_Aim of the task:_ Extract all lines that hold "login" from the records below.

_Input records:_
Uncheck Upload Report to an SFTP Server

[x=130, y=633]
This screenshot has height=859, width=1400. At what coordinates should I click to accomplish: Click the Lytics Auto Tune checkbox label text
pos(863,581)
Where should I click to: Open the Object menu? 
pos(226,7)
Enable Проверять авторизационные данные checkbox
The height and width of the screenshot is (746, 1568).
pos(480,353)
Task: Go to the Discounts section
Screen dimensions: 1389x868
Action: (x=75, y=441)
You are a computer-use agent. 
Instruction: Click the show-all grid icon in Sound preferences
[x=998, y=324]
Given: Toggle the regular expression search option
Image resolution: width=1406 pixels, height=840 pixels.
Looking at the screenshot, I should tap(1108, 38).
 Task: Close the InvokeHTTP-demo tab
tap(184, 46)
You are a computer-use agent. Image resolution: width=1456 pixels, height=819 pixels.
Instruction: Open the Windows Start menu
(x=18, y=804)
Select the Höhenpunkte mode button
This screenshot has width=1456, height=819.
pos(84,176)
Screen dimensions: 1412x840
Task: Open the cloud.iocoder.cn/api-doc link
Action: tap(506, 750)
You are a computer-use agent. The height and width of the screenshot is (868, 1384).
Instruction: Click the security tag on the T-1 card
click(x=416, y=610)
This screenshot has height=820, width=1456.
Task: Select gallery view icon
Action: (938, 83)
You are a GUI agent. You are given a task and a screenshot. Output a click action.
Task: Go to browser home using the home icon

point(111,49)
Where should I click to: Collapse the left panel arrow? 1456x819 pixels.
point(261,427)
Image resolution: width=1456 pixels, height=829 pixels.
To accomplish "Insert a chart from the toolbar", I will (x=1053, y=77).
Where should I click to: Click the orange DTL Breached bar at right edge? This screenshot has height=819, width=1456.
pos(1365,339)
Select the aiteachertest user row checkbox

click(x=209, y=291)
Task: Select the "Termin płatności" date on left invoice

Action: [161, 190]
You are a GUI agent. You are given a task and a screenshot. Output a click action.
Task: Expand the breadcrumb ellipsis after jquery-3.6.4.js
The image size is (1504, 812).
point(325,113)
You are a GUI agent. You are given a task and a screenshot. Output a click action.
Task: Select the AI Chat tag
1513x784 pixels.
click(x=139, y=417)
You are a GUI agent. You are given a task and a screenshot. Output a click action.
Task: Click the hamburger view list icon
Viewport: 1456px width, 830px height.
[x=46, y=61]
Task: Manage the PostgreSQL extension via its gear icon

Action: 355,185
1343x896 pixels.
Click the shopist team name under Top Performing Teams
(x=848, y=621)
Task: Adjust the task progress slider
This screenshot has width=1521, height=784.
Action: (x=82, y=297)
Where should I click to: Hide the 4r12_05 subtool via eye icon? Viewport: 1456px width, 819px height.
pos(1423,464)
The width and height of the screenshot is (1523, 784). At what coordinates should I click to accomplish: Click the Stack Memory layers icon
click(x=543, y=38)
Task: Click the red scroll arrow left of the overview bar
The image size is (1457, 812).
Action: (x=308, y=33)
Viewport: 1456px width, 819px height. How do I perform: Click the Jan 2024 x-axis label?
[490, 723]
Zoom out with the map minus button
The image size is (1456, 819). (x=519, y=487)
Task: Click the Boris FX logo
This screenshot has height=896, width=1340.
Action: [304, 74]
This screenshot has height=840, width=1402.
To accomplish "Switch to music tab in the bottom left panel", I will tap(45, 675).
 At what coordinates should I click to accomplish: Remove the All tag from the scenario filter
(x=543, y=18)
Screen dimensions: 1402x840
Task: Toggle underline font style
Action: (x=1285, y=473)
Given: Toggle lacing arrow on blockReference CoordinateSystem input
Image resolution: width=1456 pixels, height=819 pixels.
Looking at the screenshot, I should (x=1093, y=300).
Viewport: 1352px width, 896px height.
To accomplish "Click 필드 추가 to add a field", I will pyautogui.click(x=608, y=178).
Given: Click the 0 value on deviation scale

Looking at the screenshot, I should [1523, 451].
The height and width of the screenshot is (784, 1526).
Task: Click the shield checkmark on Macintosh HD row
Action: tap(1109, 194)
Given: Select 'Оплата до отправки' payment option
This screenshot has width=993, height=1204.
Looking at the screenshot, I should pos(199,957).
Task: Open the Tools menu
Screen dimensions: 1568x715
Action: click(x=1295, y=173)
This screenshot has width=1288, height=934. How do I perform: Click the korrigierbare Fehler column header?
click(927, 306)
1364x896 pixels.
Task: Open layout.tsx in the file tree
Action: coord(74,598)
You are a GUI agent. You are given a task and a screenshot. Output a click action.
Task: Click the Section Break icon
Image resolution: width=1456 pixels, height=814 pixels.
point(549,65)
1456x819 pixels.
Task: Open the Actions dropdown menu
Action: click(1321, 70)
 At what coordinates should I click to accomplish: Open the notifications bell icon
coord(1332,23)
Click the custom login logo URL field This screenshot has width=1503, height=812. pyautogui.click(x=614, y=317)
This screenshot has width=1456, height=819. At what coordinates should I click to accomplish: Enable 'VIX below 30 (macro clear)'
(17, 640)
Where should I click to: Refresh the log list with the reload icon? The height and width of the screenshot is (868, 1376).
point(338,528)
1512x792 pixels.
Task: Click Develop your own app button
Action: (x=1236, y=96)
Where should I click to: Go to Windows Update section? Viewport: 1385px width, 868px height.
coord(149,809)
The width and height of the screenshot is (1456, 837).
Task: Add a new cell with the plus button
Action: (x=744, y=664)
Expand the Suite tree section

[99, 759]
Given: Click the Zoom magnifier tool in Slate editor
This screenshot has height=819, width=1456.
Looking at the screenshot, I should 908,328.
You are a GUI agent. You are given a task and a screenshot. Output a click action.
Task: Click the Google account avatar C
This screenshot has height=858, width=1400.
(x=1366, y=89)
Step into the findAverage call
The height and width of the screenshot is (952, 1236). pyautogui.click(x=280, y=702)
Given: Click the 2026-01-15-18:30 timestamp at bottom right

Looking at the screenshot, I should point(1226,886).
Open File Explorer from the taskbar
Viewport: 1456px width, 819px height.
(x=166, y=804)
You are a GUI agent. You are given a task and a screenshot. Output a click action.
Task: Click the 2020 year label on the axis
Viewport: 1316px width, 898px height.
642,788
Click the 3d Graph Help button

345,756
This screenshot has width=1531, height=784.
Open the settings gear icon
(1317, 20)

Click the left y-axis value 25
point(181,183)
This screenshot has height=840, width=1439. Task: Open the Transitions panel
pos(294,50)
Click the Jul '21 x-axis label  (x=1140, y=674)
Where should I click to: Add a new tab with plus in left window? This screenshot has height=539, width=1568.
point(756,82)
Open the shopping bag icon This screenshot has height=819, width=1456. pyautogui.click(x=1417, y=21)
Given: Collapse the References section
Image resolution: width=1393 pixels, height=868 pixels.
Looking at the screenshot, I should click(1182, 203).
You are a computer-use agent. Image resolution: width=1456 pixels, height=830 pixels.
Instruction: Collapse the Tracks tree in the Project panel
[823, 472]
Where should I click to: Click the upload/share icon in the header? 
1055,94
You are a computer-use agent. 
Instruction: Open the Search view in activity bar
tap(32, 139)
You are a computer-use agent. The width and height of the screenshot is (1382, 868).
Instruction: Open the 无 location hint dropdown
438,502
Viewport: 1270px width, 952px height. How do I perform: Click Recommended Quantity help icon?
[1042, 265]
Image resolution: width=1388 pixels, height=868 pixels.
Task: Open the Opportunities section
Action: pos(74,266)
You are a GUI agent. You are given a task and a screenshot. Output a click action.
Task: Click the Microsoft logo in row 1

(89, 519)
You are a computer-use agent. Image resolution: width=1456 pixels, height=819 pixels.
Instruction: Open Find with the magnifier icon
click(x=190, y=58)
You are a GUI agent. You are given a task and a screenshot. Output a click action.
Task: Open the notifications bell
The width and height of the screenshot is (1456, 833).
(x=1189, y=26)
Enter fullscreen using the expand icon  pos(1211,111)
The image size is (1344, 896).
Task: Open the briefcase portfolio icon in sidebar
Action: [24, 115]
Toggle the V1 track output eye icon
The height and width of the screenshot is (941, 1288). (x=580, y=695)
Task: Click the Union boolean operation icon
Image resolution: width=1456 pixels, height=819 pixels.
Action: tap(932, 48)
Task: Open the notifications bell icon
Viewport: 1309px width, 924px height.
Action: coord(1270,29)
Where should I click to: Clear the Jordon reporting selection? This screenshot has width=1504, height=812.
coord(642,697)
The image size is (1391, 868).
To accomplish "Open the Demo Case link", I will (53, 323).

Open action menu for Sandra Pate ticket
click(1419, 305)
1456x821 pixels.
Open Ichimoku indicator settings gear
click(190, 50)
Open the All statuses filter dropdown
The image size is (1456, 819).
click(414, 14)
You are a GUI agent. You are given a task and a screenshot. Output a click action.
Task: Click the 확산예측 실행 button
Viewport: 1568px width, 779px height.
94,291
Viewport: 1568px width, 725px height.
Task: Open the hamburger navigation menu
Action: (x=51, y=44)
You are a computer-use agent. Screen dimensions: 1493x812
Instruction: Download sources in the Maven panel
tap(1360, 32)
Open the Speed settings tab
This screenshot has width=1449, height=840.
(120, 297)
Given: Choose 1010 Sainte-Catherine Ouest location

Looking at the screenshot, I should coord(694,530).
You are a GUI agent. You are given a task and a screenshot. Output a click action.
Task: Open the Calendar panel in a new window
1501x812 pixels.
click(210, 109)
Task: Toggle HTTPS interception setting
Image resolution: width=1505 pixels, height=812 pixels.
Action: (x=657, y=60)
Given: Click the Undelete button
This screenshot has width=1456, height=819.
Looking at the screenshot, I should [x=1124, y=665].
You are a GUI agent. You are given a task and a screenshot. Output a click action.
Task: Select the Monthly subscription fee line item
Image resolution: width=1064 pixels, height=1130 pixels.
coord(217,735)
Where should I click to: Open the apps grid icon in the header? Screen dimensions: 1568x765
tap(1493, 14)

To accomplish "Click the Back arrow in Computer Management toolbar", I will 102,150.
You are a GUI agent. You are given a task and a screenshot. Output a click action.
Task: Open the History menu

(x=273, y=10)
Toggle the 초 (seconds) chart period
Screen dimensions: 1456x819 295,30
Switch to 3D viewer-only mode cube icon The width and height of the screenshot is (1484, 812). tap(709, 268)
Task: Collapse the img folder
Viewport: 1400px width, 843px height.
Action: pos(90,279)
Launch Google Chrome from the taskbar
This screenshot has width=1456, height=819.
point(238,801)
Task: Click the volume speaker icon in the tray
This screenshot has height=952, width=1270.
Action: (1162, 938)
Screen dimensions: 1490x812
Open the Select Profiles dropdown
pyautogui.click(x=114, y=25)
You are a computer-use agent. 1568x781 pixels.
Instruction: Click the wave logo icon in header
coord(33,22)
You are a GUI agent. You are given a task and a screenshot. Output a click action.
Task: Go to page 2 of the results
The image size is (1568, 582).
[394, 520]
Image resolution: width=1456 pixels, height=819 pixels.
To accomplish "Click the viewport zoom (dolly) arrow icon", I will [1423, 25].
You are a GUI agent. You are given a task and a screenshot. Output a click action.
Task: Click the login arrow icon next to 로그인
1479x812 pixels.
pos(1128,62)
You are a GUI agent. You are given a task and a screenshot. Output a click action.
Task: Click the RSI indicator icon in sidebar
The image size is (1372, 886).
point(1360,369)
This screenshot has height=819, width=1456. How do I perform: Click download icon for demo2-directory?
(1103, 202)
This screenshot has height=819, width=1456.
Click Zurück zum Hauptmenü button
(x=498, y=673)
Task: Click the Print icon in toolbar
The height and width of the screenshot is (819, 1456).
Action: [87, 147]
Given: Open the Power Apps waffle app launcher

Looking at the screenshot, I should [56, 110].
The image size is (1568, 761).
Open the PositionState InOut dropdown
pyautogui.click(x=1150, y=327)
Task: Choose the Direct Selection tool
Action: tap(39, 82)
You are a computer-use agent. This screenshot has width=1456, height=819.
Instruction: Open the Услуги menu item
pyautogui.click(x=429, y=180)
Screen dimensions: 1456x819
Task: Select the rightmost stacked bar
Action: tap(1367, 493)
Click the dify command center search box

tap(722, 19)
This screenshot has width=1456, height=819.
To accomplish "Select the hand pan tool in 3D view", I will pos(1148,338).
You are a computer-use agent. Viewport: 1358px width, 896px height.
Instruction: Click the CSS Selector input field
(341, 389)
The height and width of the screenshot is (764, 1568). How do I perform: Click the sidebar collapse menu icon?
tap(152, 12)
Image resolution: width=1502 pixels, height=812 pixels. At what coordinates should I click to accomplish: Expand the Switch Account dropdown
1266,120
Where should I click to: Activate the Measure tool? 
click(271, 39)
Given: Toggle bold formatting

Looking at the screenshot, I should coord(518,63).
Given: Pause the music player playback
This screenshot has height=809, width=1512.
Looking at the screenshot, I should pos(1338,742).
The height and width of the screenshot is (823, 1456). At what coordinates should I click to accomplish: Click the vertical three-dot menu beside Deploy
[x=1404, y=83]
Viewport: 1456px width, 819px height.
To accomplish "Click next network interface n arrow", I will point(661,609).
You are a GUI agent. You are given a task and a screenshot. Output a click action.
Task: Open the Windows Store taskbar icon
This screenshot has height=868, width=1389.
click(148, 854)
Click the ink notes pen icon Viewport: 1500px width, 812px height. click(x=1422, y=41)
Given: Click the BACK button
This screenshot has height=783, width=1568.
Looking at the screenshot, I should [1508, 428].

_Solution for this problem:_
Click the custom login logo URL field This screenshot has width=1503, height=812. pyautogui.click(x=614, y=317)
Task: Click the login arrow icon next to 로그인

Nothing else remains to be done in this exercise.